Swiss airport seeks crowdfunding for new 'people’s airline' 

A poster for the planned FlyBAIR airline, as seen at the press conference to announce it on Friday at Bern Airport Keystone / Adrian Reusser

Bern Airport near the Swiss capital is seeking to re-establish scheduled flights - stopped after its main airline SkyWork went bust - with the help of crowdfunding. The name of the new “people’s airline” would be FlyBAIR.  
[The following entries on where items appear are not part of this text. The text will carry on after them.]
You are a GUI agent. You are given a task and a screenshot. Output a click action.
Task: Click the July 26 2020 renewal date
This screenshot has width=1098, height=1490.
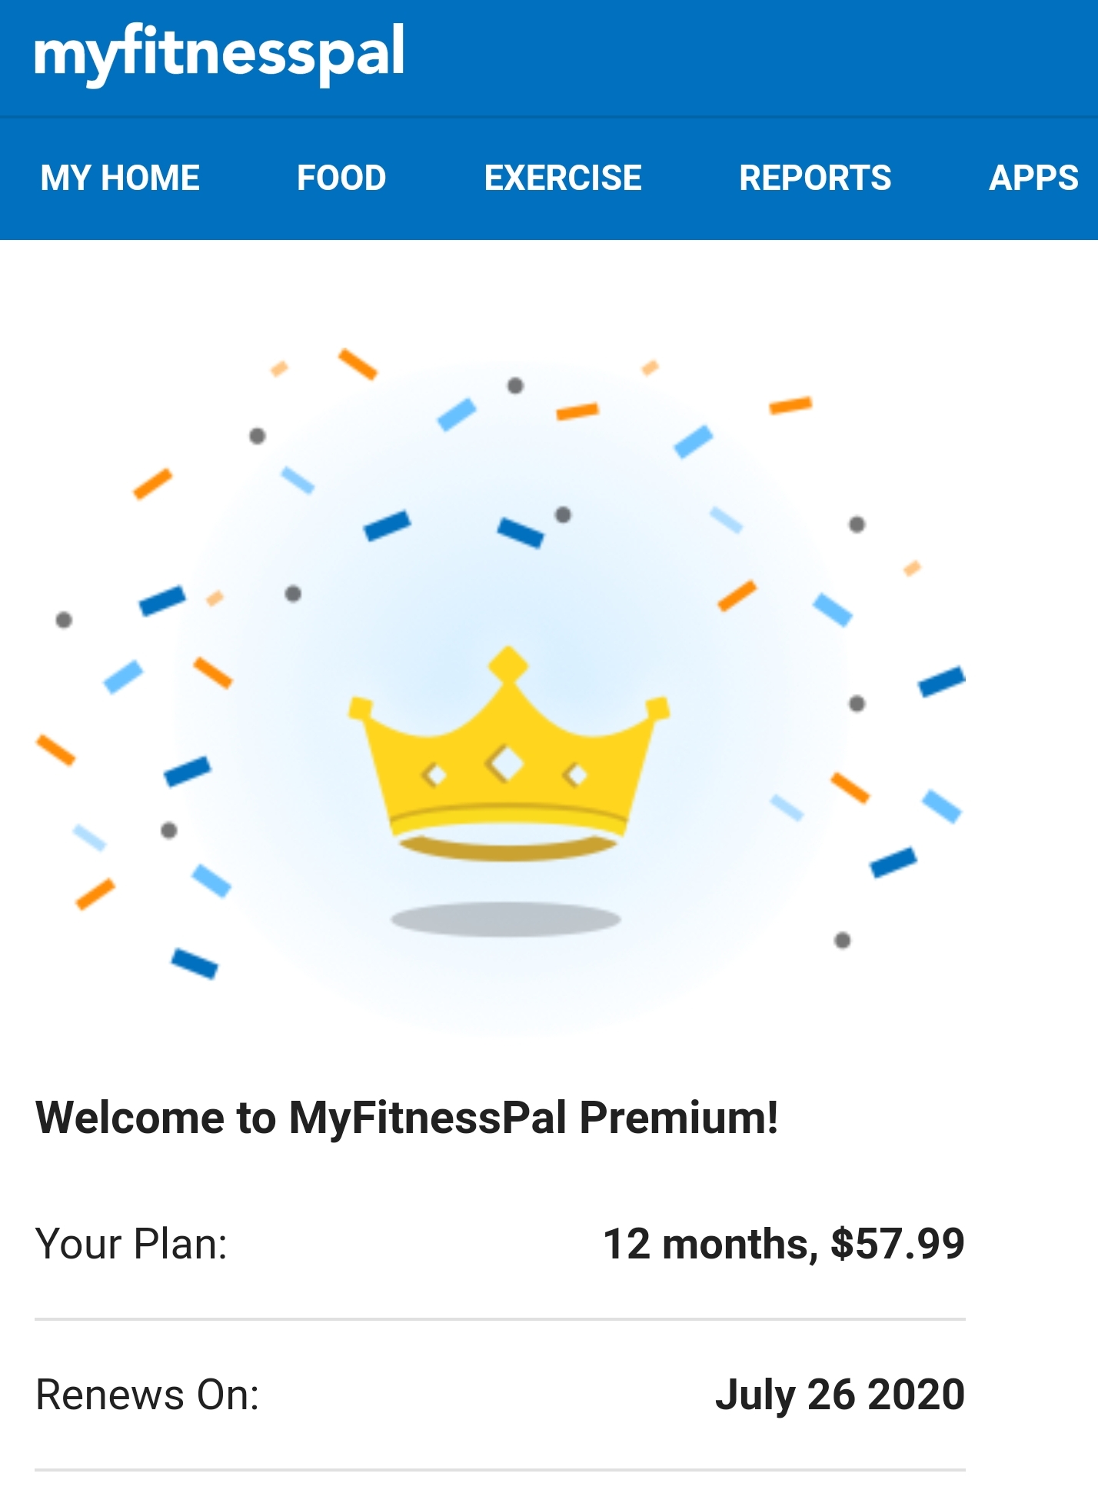[840, 1395]
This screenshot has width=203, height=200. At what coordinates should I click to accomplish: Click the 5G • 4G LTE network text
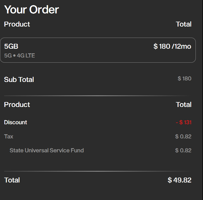pos(20,55)
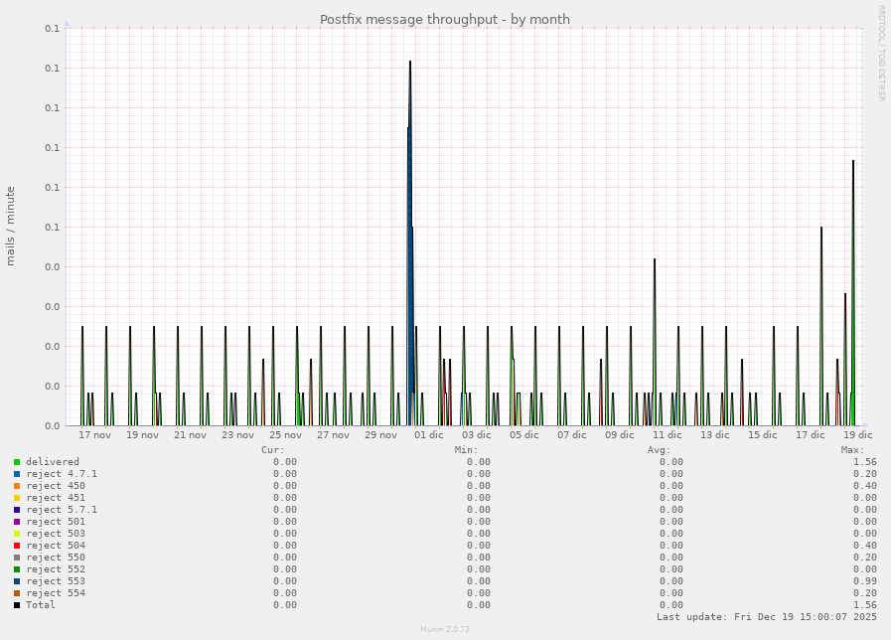Click the orange reject 450 legend square
Image resolution: width=891 pixels, height=640 pixels.
pos(17,486)
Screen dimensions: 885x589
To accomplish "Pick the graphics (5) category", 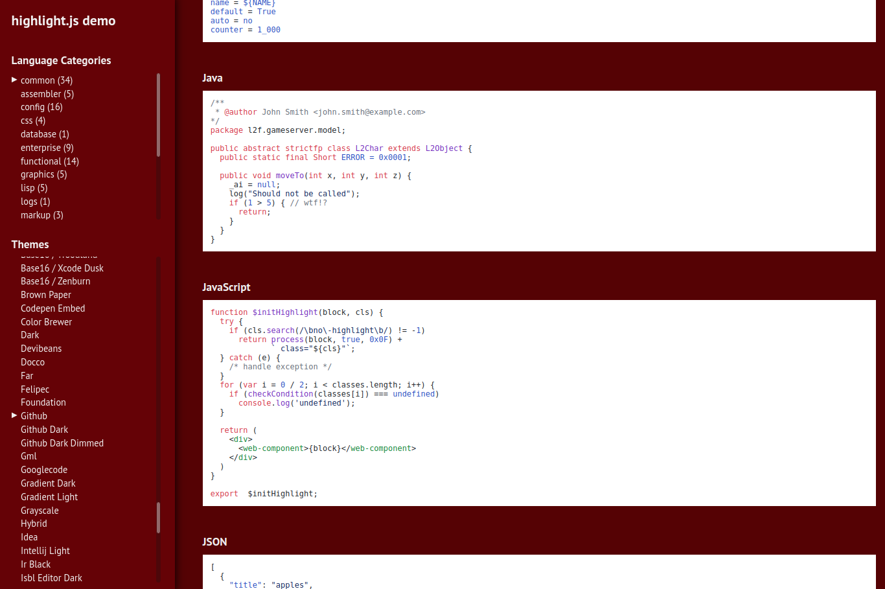I will coord(43,174).
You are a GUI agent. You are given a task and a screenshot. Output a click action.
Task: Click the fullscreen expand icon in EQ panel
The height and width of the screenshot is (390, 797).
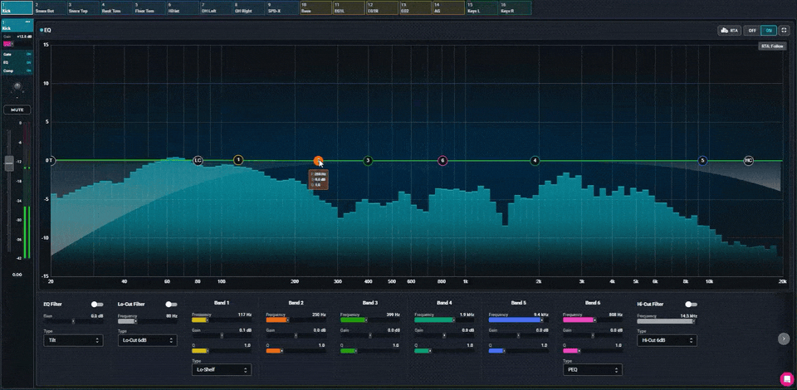[784, 30]
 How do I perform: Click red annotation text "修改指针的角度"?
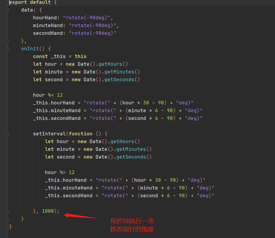[x=132, y=229]
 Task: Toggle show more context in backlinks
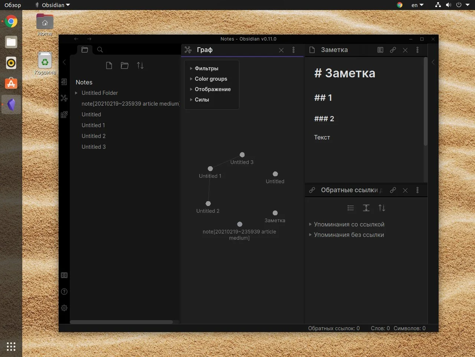click(366, 208)
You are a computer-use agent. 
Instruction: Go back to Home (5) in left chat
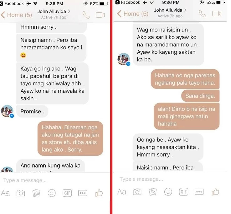click(x=16, y=15)
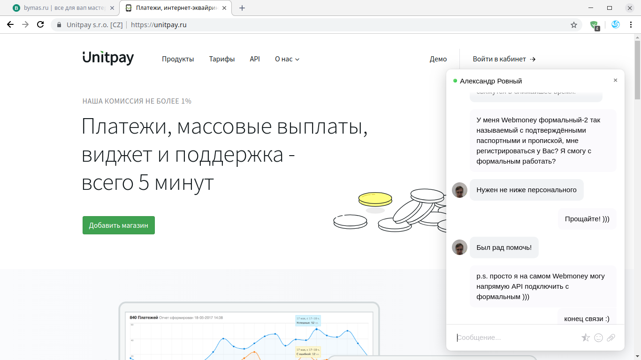This screenshot has width=641, height=360.
Task: Open a new browser tab
Action: click(242, 8)
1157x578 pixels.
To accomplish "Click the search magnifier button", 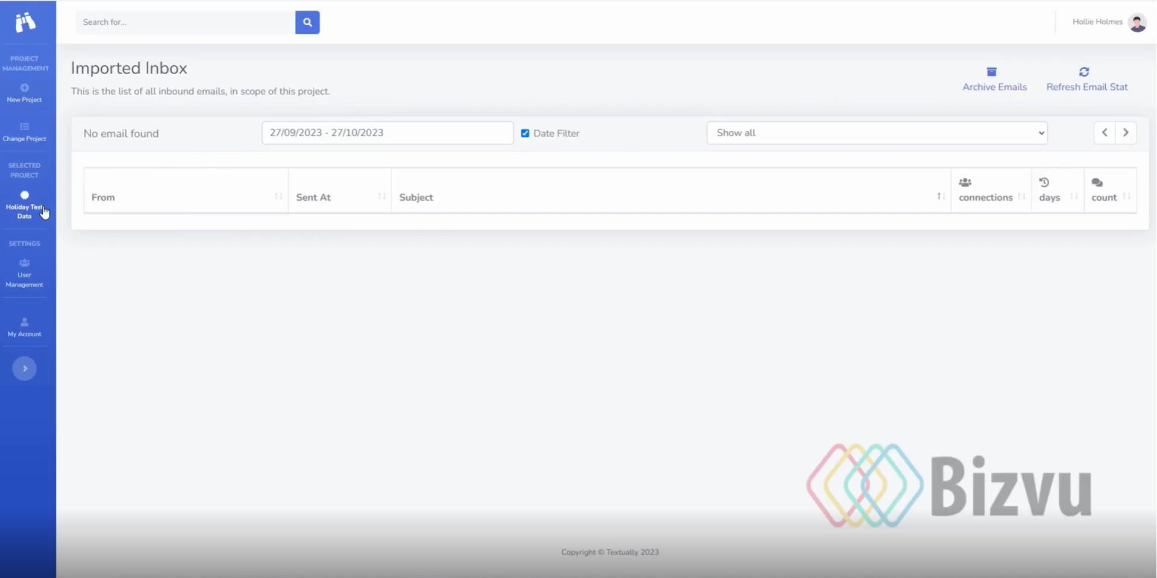I will tap(307, 22).
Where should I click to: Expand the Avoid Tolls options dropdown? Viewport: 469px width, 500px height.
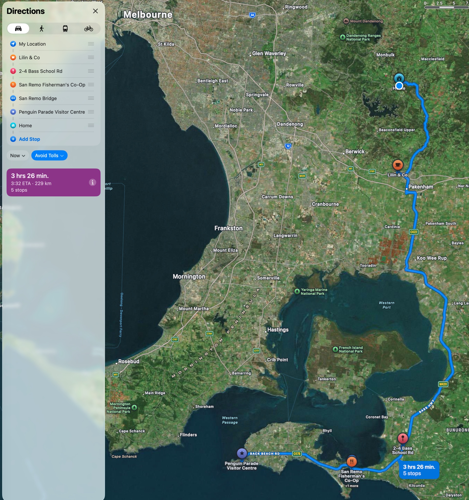pyautogui.click(x=49, y=155)
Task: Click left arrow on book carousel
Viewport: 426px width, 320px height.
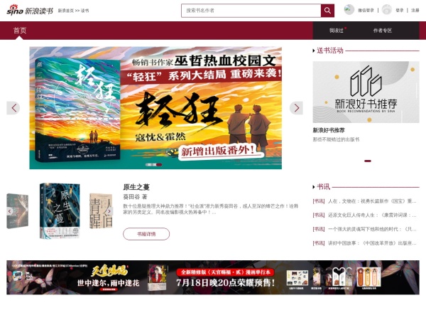Action: coord(10,211)
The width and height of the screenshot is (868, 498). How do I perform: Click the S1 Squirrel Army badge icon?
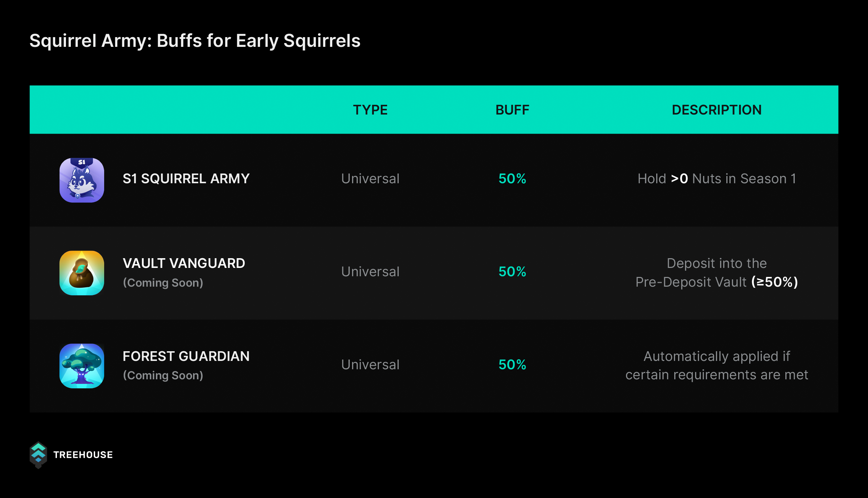click(x=82, y=180)
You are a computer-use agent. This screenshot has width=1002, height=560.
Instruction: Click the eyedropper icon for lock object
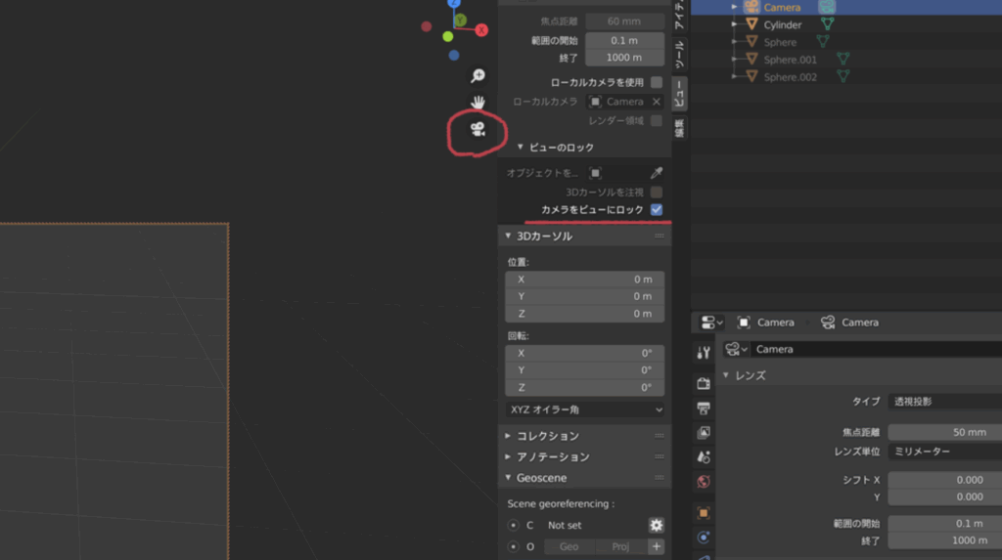point(657,173)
This content was published on November 1, 2019 - 14:49
Keystone-SDA/swissinfo.ch/ilj

The aim is for FlyBAIR to offer charter flights to ten European destinations from May 2020, with a link being established to travel hubs such as Munich, Amsterdam or London by the autumn of that year, the airport’s management said on Friday

The last SkyWork flight landed at Bern airport on August 29, 2018, after financial difficulties forced the company to declare itself bankrupt. Bern airport had been the small Swiss airline’s hub. 

+ Read about the background to the SkyWork bankruptcy here 

Since then the airport, which is located just outside the Swiss capital, has only been serving charter and government flights, private jets and light aircraft. 

Bern Airport is hoping that people who live in the region will cough up the capital needed of CHF2.5 million ($2.5 million) via online crowdfunding. The first goal is to collect CHF1 million within 30 days, Bern Airport’s director Urs Ryf told reporters at a press conference, 

Board chairman Beat Brechbühl added that all efforts to encourage “traditional” airlines to Bern had failed since SkyWorks went under. That’s why the airport is betting on a “virtual airline” instead.  

This means FlyBAIR would not own any aeroplanes itself but would be in charge of marketing. Swiss charter company Lions Air, active in the business and VIP flight sector, would be responsible for the operational side and German Airways would lease the planes. The main advantages, Ryf said, would be that the airport could operate flights according to demand and that fixed costs could be kept low.